Statistics, profile eval, programs to apply, safe school choices

DanielWarlock · October 19, 2019

I'm applying to PhD in statistics (primarily) and CSE programs (computational sciences) this year. It'd be very helpful if you can take a look at my profile and give me some advice on programs to apply to, especially ~2 safe schools.

My profile: I'm currently doing a master at Harvard (CSE masters, GPA: 4.0/4.0). I did my undergrad at University of Toronto (Engineering Sciences, GPA: 3.92/4.00). No GRE math (I took it without sufficient prep and got a terrible score--76%) and will probably not reveal it to anyone. General GRE: 166(V), 168 (Q), 4 (W).

Recommendation Letter: Both professors at Harvard knows me and my recent work very well -- one is my advisor and I have discussed research with the other prof frequently; Nailed their classes (PhD inference II and probability II respectively). My advisor said he wanted me to continue working with him as PhD but cannot guarantee admission. I'd like to say both profs think highly of me but that could be out of politeness. The other one is my old senior thesis advisor, who does not know my recent progress but he is very well known in the community. I think my work with him is somewhat solid but not very good.

Work experience: e-trading developer at Citigroup, quant research intern at a pension fund (OTPP). All these are like 2 years ago and I have left finance stuff since.

Research: there is probably no time for my work to be peer-reviewed before application. I know this is very bad. I need to rely on my advisors to testify on the quality of the work. Will those guys in the admission committee at least take a look at the preprint or they just don't care? Anyways, two Harvard profs know my most recent work and I have to trust them to talk about it at least a little.

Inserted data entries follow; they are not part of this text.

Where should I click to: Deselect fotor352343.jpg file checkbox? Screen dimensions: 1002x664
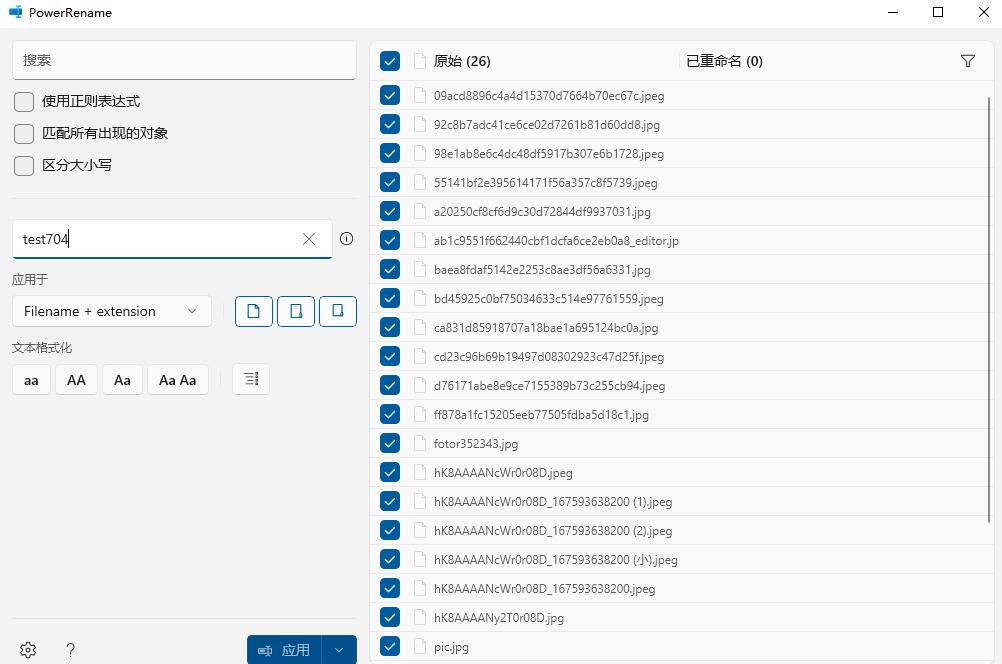(x=390, y=443)
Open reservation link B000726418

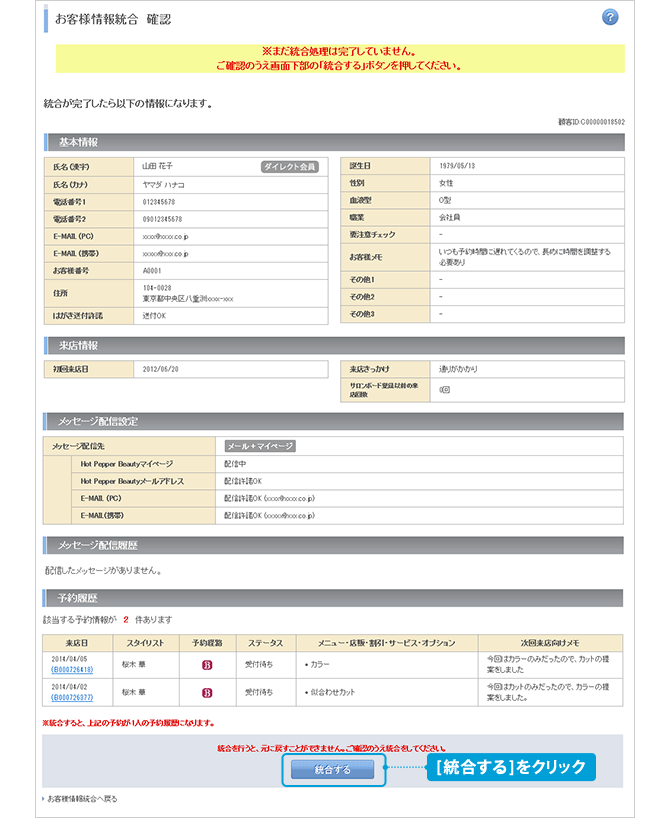click(x=72, y=669)
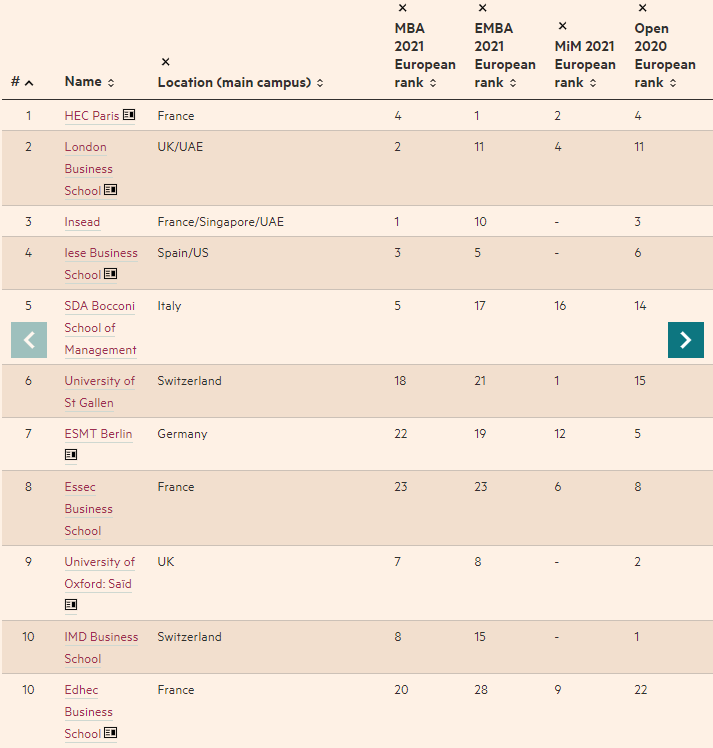Click profile icon beside London Business School
Image resolution: width=713 pixels, height=748 pixels.
click(111, 190)
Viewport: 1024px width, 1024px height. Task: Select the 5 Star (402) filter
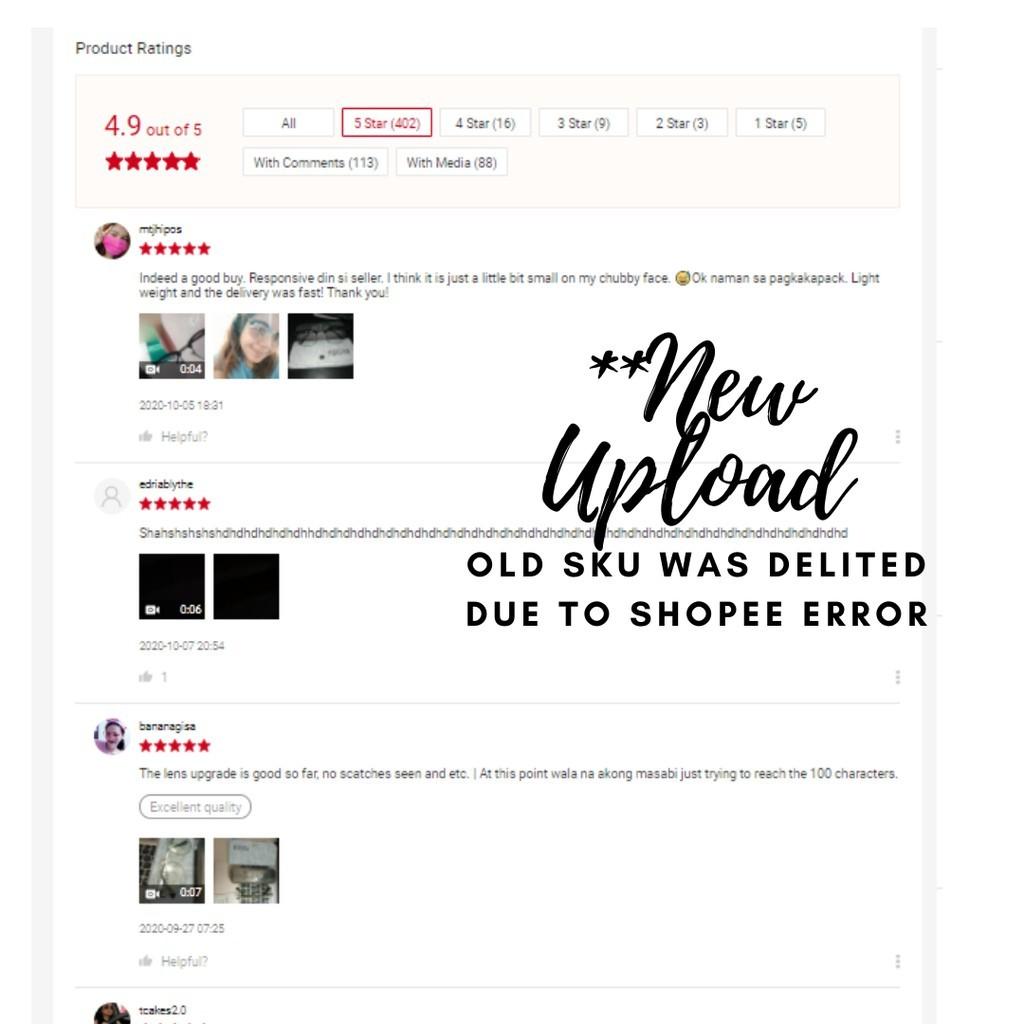[x=387, y=123]
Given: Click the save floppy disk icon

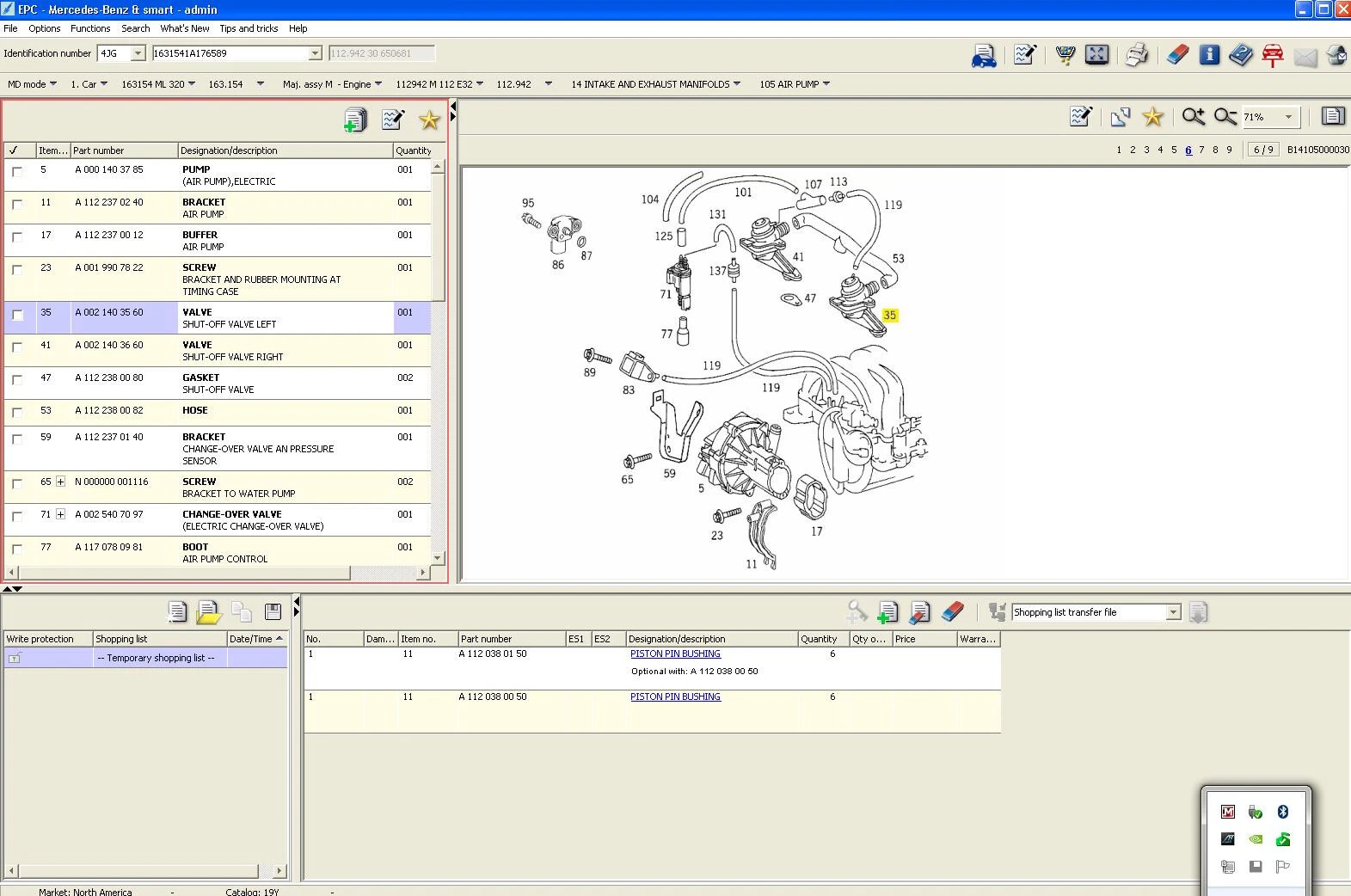Looking at the screenshot, I should coord(273,612).
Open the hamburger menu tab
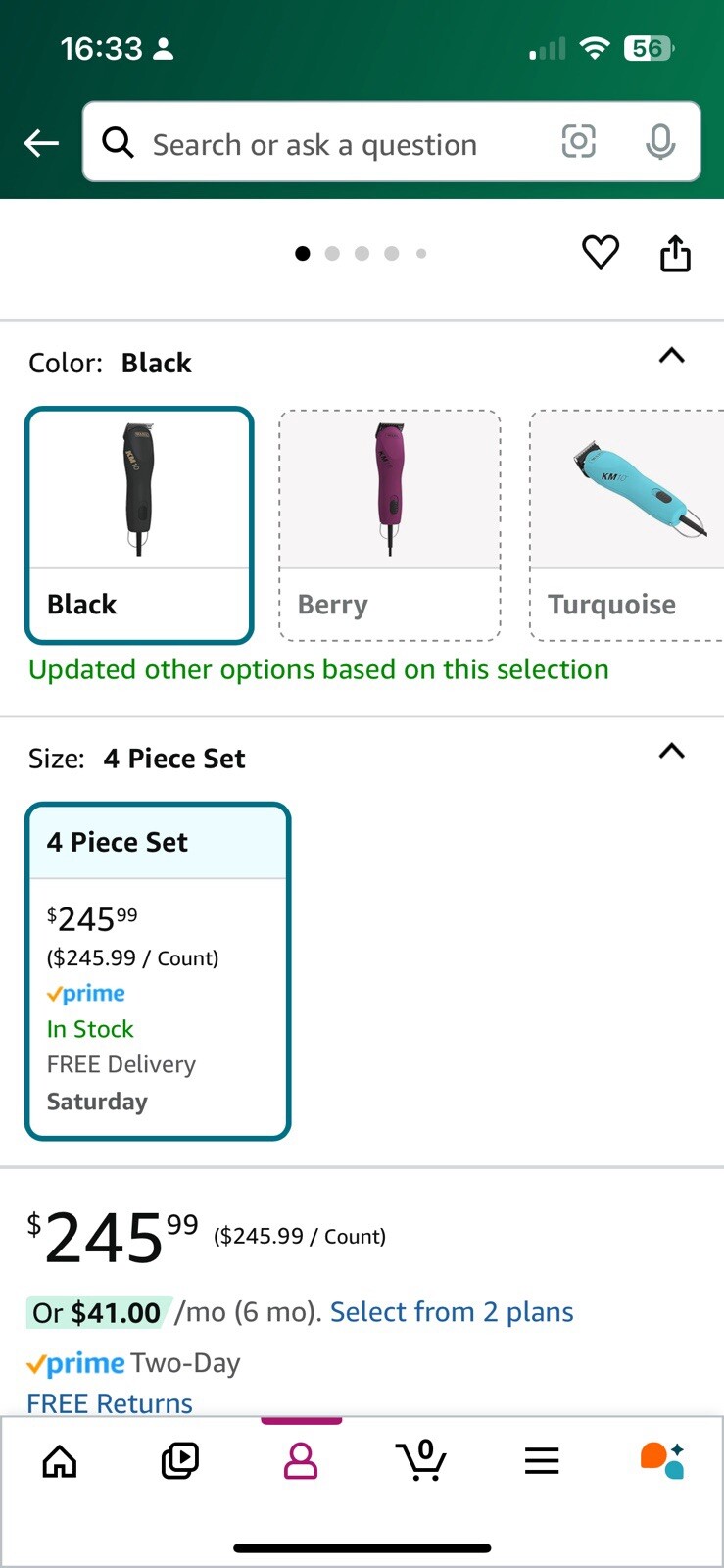Image resolution: width=724 pixels, height=1568 pixels. 542,1461
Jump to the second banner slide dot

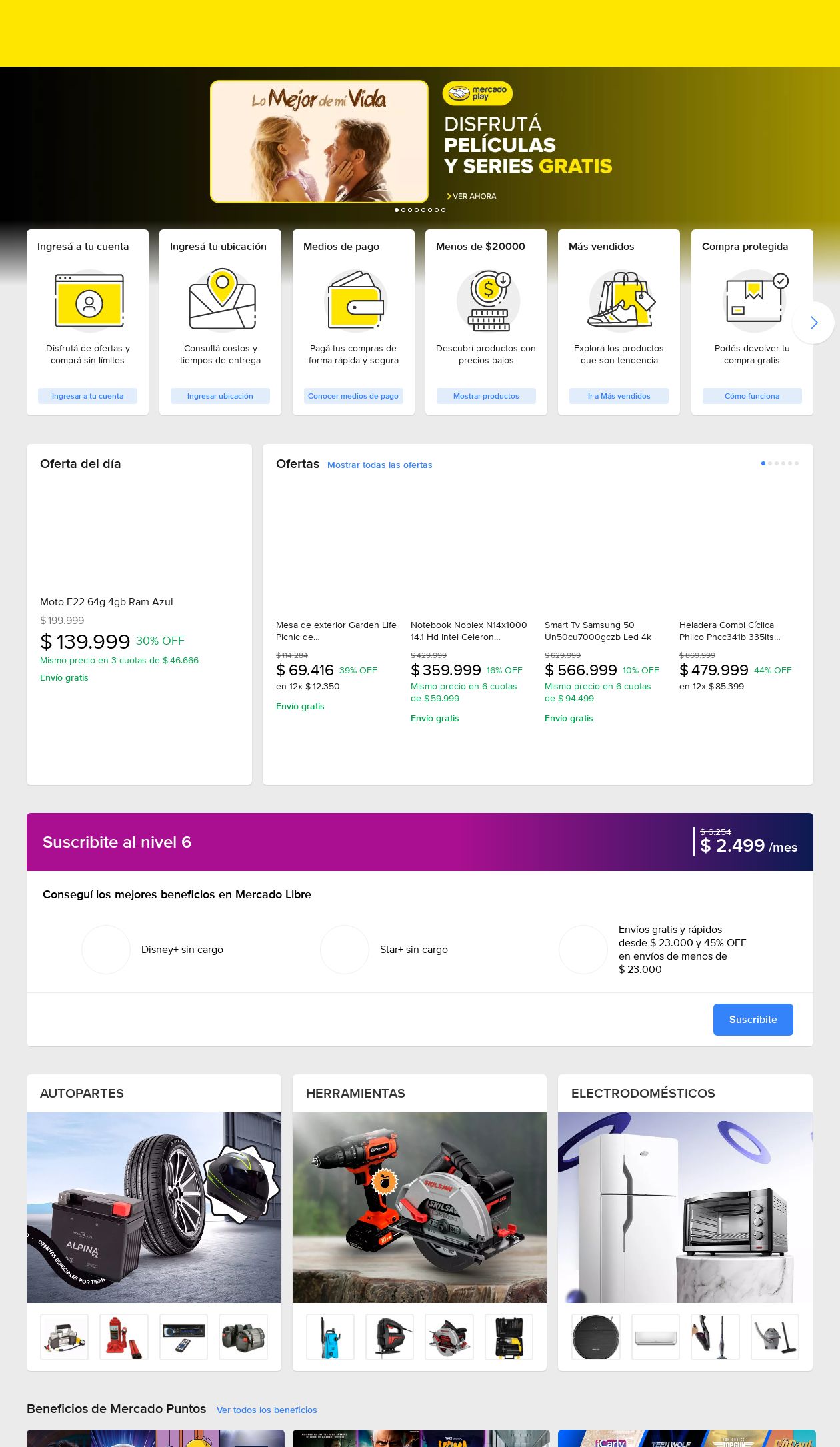(403, 210)
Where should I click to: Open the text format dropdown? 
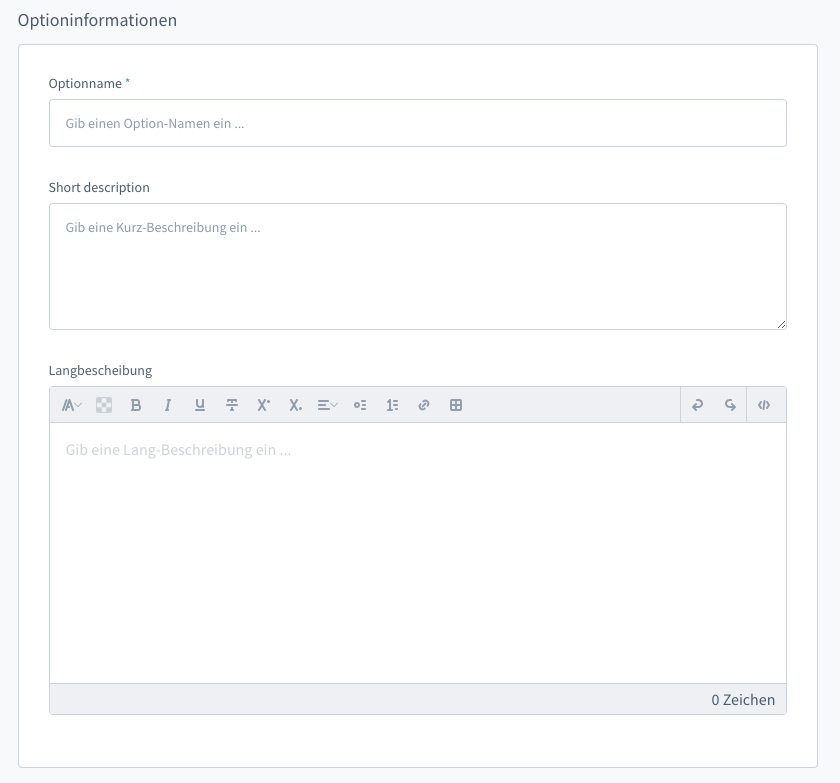pyautogui.click(x=72, y=405)
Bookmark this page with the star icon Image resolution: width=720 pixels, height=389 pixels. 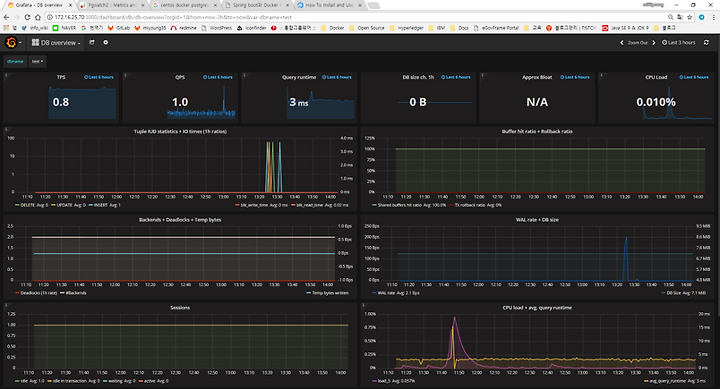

School list: These are schools I want to get into--I have not included safe schools. I will probably fail all these. So I need about 2 safe schools--and I will substitute them into the list. What are some of the good choice? Notice that I excluded Stanford statistics because that is a waste of time with my math GRE. I may drop Chicago for some safe schools as they seem to have a penchant for people with crazy math track record incl. high math GRE. Any advice on the list in general is appreciated.

List of research article:

Li, Yufan., Pillai, Natesh "Regeneration Sampling with Multiple Atoms." preprint (2019). [Link to Article]

Li, Yufan., "Markov Chain Monte Carlo Algorithms and Related Convergence Properties." Undergraduate Thesis, University of Toronto, [Link to Article]

Li, Yufan., Rosenthal, Jeffery "A Divergent Random Walk on Stairs." arXiv preprint arXiv:1808.10121 (2018). [Link to Article]

Li, Yufan. "Improve Orthogonal GARCH with Hidden Markov Model." arXiv preprint arXiv:1909.10108 (2019). [Link to Article]

Relevant Courses: I did not take a tons of classes at Harvard because I need to work on research so just the bare minimum: standard phd course on probability and inference.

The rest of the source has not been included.